── DATA SHOWN ──
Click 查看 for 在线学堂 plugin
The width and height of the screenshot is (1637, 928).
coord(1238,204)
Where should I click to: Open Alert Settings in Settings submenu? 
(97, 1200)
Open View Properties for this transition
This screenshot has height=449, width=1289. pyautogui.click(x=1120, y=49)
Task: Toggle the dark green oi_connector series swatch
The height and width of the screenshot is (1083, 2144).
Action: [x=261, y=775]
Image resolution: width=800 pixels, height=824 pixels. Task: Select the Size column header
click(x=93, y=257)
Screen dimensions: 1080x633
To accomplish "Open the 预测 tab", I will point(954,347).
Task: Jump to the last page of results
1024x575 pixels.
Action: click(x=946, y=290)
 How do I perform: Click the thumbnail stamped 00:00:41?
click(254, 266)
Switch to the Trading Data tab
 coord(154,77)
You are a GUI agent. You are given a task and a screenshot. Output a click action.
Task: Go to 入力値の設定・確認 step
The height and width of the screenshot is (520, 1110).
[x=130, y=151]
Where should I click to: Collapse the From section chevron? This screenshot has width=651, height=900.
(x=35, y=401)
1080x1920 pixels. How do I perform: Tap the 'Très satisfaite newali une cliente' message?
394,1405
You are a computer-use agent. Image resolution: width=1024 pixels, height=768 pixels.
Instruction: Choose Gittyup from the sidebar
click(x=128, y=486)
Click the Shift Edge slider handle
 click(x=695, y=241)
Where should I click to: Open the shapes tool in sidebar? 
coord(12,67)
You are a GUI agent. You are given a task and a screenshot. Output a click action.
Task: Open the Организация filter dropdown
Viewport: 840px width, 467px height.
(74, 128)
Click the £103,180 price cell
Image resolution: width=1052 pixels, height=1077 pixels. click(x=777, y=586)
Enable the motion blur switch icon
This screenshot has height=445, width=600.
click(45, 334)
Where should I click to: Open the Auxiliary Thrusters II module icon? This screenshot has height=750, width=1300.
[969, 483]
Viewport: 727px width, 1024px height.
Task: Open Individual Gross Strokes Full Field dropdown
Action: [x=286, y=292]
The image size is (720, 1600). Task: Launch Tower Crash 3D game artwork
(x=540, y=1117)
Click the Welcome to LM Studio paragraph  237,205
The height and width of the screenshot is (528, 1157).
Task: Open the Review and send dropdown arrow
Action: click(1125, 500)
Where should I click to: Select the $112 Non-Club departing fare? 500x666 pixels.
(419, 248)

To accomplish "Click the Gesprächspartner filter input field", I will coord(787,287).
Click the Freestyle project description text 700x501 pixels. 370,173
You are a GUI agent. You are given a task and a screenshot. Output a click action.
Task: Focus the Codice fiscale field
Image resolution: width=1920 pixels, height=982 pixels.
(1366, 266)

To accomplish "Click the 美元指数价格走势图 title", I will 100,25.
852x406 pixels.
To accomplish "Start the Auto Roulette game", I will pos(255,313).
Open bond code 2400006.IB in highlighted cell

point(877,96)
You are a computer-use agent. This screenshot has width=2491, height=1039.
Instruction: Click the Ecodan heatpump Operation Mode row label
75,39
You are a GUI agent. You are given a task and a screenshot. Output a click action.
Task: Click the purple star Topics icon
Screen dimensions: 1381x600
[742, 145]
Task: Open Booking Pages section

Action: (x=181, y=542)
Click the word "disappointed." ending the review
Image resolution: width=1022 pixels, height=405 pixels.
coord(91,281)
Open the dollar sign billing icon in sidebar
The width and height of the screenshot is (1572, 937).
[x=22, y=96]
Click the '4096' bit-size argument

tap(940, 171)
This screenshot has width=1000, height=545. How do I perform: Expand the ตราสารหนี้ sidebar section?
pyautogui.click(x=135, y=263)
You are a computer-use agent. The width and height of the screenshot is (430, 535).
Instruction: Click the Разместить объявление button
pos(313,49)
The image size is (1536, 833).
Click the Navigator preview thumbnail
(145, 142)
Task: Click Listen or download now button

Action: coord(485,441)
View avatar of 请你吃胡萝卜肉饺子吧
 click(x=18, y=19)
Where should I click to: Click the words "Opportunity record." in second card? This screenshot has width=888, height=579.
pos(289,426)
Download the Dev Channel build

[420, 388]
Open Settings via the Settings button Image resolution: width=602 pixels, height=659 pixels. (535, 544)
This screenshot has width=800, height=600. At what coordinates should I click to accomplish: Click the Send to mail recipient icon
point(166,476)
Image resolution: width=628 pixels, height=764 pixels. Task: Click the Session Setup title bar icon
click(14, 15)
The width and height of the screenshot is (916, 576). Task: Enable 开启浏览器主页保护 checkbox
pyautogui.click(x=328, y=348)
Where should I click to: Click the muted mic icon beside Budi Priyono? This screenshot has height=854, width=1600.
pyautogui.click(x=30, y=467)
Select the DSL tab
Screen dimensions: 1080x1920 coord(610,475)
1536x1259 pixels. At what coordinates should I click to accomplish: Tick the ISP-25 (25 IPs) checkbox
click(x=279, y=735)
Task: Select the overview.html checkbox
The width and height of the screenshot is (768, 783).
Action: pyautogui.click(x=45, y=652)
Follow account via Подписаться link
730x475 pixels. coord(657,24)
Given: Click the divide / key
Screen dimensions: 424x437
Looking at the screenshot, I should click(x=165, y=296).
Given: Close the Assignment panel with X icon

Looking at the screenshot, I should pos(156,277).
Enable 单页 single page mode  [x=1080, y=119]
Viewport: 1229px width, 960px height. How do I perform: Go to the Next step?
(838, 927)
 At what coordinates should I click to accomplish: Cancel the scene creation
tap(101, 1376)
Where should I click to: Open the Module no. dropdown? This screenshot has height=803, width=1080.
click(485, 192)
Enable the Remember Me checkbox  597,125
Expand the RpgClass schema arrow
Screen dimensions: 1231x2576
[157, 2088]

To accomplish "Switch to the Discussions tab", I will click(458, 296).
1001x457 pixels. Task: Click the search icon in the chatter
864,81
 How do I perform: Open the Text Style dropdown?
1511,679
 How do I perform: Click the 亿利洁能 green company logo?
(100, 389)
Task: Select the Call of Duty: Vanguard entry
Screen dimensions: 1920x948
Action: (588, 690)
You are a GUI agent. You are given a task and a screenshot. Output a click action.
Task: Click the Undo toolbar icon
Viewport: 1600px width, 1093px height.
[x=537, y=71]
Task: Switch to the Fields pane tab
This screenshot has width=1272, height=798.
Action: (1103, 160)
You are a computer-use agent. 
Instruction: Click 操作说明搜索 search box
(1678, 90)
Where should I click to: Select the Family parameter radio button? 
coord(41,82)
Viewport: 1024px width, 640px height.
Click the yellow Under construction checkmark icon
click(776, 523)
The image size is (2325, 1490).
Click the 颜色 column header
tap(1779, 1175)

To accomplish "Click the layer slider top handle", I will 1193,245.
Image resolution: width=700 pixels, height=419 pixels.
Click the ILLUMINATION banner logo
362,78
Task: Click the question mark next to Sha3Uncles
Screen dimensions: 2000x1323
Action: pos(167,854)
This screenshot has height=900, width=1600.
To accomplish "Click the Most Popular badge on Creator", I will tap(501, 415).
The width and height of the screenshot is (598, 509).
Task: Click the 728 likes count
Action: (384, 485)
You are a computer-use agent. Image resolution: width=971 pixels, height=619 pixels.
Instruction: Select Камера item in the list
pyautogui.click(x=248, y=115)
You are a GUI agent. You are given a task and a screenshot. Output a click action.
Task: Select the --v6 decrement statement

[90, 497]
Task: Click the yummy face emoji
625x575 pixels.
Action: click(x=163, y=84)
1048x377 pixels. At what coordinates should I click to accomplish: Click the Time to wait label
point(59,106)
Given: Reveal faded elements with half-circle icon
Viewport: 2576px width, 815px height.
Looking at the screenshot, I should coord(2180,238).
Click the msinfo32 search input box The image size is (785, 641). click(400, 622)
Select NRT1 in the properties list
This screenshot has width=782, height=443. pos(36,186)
───
### TASK INSTRUCTIONS
Put the lines above into a JSON list of strings, one string per line, leaving out blank lines.

### SOLUTION TO THIS EXERCISE
[
  "Click 查看 for 在线学堂 plugin",
  "The width and height of the screenshot is (1637, 928).",
  "coord(1238,204)",
  "Where should I click to: Open Alert Settings in Settings submenu? ",
  "(97, 1200)",
  "Open View Properties for this transition",
  "This screenshot has height=449, width=1289. pyautogui.click(x=1120, y=49)",
  "Task: Toggle the dark green oi_connector series swatch",
  "The height and width of the screenshot is (1083, 2144).",
  "Action: [x=261, y=775]",
  "Image resolution: width=800 pixels, height=824 pixels. Task: Select the Size column header",
  "click(x=93, y=257)",
  "Screen dimensions: 1080x633",
  "To accomplish \"Open the 预测 tab\", I will point(954,347).",
  "Task: Jump to the last page of results",
  "1024x575 pixels.",
  "Action: click(x=946, y=290)",
  " How do I perform: Click the thumbnail stamped 00:00:41?",
  "click(254, 266)",
  "Switch to the Trading Data tab",
  " coord(154,77)",
  "You are a GUI agent. You are given a task and a screenshot. Output a click action.",
  "Task: Go to 入力値の設定・確認 step",
  "The height and width of the screenshot is (520, 1110).",
  "[x=130, y=151]",
  "Where should I click to: Collapse the From section chevron? This screenshot has width=651, height=900.",
  "(x=35, y=401)",
  "1080x1920 pixels. How do I perform: Tap the 'Très satisfaite newali une cliente' message?",
  "394,1405",
  "You are a computer-use agent. Image resolution: width=1024 pixels, height=768 pixels.",
  "Instruction: Choose Gittyup from the sidebar",
  "click(x=128, y=486)",
  "Click the Shift Edge slider handle",
  " click(x=695, y=241)",
  "Where should I click to: Open the shapes tool in sidebar? ",
  "coord(12,67)",
  "You are a GUI agent. You are given a task and a screenshot. Output a click action.",
  "Task: Open the Организация filter dropdown",
  "Viewport: 840px width, 467px height.",
  "(74, 128)",
  "Click the £103,180 price cell",
  "Image resolution: width=1052 pixels, height=1077 pixels. click(x=777, y=586)",
  "Enable the motion blur switch icon",
  "This screenshot has height=445, width=600.",
  "click(45, 334)",
  "Where should I click to: Open the Auxiliary Thrusters II module icon? This screenshot has height=750, width=1300.",
  "[969, 483]",
  "Viewport: 727px width, 1024px height.",
  "Task: Open Individual Gross Strokes Full Field dropdown",
  "Action: [x=286, y=292]",
  "The image size is (720, 1600). Task: Launch Tower Crash 3D game artwork",
  "(x=540, y=1117)",
  "Click the Welcome to LM Studio paragraph  237,205",
  "The height and width of the screenshot is (528, 1157).",
  "Task: Open the Review and send dropdown arrow",
  "Action: click(1125, 500)",
  "Where should I click to: Select the $112 Non-Club departing fare? 500x666 pixels.",
  "(419, 248)",
  "To accomplish \"Click the Gesprächspartner filter input field\", I will coord(787,287).",
  "Click the Freestyle project description text 700x501 pixels. 370,173",
  "You are a GUI agent. You are given a task and a screenshot. Output a click action.",
  "Task: Focus the Codice fiscale field",
  "Image resolution: width=1920 pixels, height=982 pixels.",
  "(1366, 266)",
  "To accomplish \"Click the 美元指数价格走势图 title\", I will 100,25.",
  "852x406 pixels.",
  "To accomplish \"Start the Auto Roulette game\", I will pos(255,313).",
  "Open bond code 2400006.IB in highlighted cell",
  "point(877,96)",
  "You are a computer-use agent. This screenshot has width=2491, height=1039.",
  "Instruction: Click the Ecodan heatpump Operation Mode row label",
  "75,39",
  "You are a GUI agent. You are given a task and a screenshot. Output a click action.",
  "Task: Click the purple star Topics icon",
  "Screen dimensions: 1381x600",
  "[742, 145]",
  "Task: Open Booking Pages section",
  "Action: (x=181, y=542)",
  "Click the word \"disappointed.\" ending the review",
  "Image resolution: width=1022 pixels, height=405 pixels.",
  "coord(91,281)",
  "Open the dollar sign billing icon in sidebar",
  "The width and height of the screenshot is (1572, 937).",
  "[x=22, y=96]",
  "Click the '4096' bit-size argument",
  "tap(940, 171)",
  "This screenshot has width=1000, height=545. How do I perform: Expand the ตราสารหนี้ sidebar section?",
  "pyautogui.click(x=135, y=263)",
  "You are a computer-use agent. The width and height of the screenshot is (430, 535).",
  "Instruction: Click the Разместить объявление button",
  "pos(313,49)",
  "The image size is (1536, 833).",
  "Click the Navigator preview thumbnail",
  "(145, 142)",
  "Task: Click Listen or download now button",
  "Action: coord(485,441)",
  "View avatar of 请你吃胡萝卜肉饺子吧",
  " click(x=18, y=19)",
  "Where should I click to: Click the words \"Opportunity record.\" in second card? This screenshot has width=888, height=579.",
  "pos(289,426)",
  "Download the Dev Channel build",
  "[420, 388]",
  "Open Settings via the Settings button Image resolution: width=602 pixels, height=659 pixels. (535, 544)",
  "This screenshot has width=800, height=600. At what coordinates should I click to accomplish: Click the Send to mail recipient icon",
  "point(166,476)",
  "Image resolution: width=628 pixels, height=764 pixels. Task: Click the Session Setup title bar icon",
  "click(14, 15)",
  "The width and height of the screenshot is (916, 576). Task: Enable 开启浏览器主页保护 checkbox",
  "pyautogui.click(x=328, y=348)",
  "Where should I click to: Click the muted mic icon beside Budi Priyono? This screenshot has height=854, width=1600.",
  "pyautogui.click(x=30, y=467)",
  "Select the DSL tab",
  "Screen dimensions: 1080x1920 coord(610,475)",
  "1536x1259 pixels. At what coordinates should I click to accomplish: Tick the ISP-25 (25 IPs) checkbox",
  "click(x=279, y=735)",
  "Task: Select the overview.html checkbox",
  "The width and height of the screenshot is (768, 783).",
  "Action: pyautogui.click(x=45, y=652)",
  "Follow account via Подписаться link",
  "730x475 pixels. coord(657,24)",
  "Given: Click the divide / key",
  "Screen dimensions: 424x437",
  "Looking at the screenshot, I should click(x=165, y=296).",
  "Given: Close the Assignment panel with X icon",
  "Looking at the screenshot, I should pos(156,277).",
  "Enable 单页 single page mode  [x=1080, y=119]",
  "Viewport: 1229px width, 960px height. How do I perform: Go to the Next step?",
  "(838, 927)",
  " At what coordinates should I click to accomplish: Cancel the scene creation",
  "tap(101, 1376)",
  "Where should I click to: Open the Module no. dropdown? This screenshot has height=803, width=1080.",
  "click(485, 192)",
  "Enable the Remember Me checkbox  597,125",
  "Expand the RpgClass schema arrow",
  "Screen dimensions: 1231x2576",
  "[157, 2088]",
  "To accomplish \"Switch to the Discussions tab\", I will click(458, 296).",
  "1001x457 pixels. Task: Click the search icon in the chatter",
  "864,81",
  " How do I perform: Open the Text Style dropdown?",
  "1511,679",
  " How do I perform: Click the 亿利洁能 green company logo?",
  "(100, 389)",
  "Task: Select the Call of Duty: Vanguard entry",
  "Screen dimensions: 1920x948",
  "Action: (588, 690)",
  "You are a GUI agent. You are given a task and a screenshot. Output a click action.",
  "Task: Click the Undo toolbar icon",
  "Viewport: 1600px width, 1093px height.",
  "[x=537, y=71]",
  "Task: Switch to the Fields pane tab",
  "This screenshot has width=1272, height=798.",
  "Action: (1103, 160)",
  "You are a computer-use agent. ",
  "Instruction: Click 操作说明搜索 search box",
  "(1678, 90)",
  "Where should I click to: Select the Family parameter radio button? ",
  "coord(41,82)",
  "Viewport: 1024px width, 640px height.",
  "Click the yellow Under construction checkmark icon",
  "click(776, 523)",
  "The image size is (2325, 1490).",
  "Click the 颜色 column header",
  "tap(1779, 1175)",
  "To accomplish \"Click the layer slider top handle\", I will 1193,245.",
  "Image resolution: width=700 pixels, height=419 pixels.",
  "Click the ILLUMINATION banner logo",
  "362,78",
  "Task: Click the question mark next to Sha3Uncles",
  "Screen dimensions: 2000x1323",
  "Action: pos(167,854)",
  "This screenshot has height=900, width=1600.",
  "To accomplish \"Click the Most Popular badge on Creator\", I will tap(501, 415).",
  "The width and height of the screenshot is (598, 509).",
  "Task: Click the 728 likes count",
  "Action: (384, 485)",
  "You are a computer-use agent. Image resolution: width=971 pixels, height=619 pixels.",
  "Instruction: Select Камера item in the list",
  "pyautogui.click(x=248, y=115)",
  "You are a GUI agent. You are given a task and a screenshot. Output a click action.",
  "Task: Select the --v6 decrement statement",
  "[90, 497]",
  "Task: Click the yummy face emoji",
  "625x575 pixels.",
  "Action: click(x=163, y=84)",
  "1048x377 pixels. At what coordinates should I click to accomplish: Click the Time to wait label",
  "point(59,106)",
  "Given: Reveal faded elements with half-circle icon",
  "Viewport: 2576px width, 815px height.",
  "Looking at the screenshot, I should coord(2180,238).",
  "Click the msinfo32 search input box The image size is (785, 641). click(400, 622)",
  "Select NRT1 in the properties list",
  "This screenshot has width=782, height=443. pos(36,186)"
]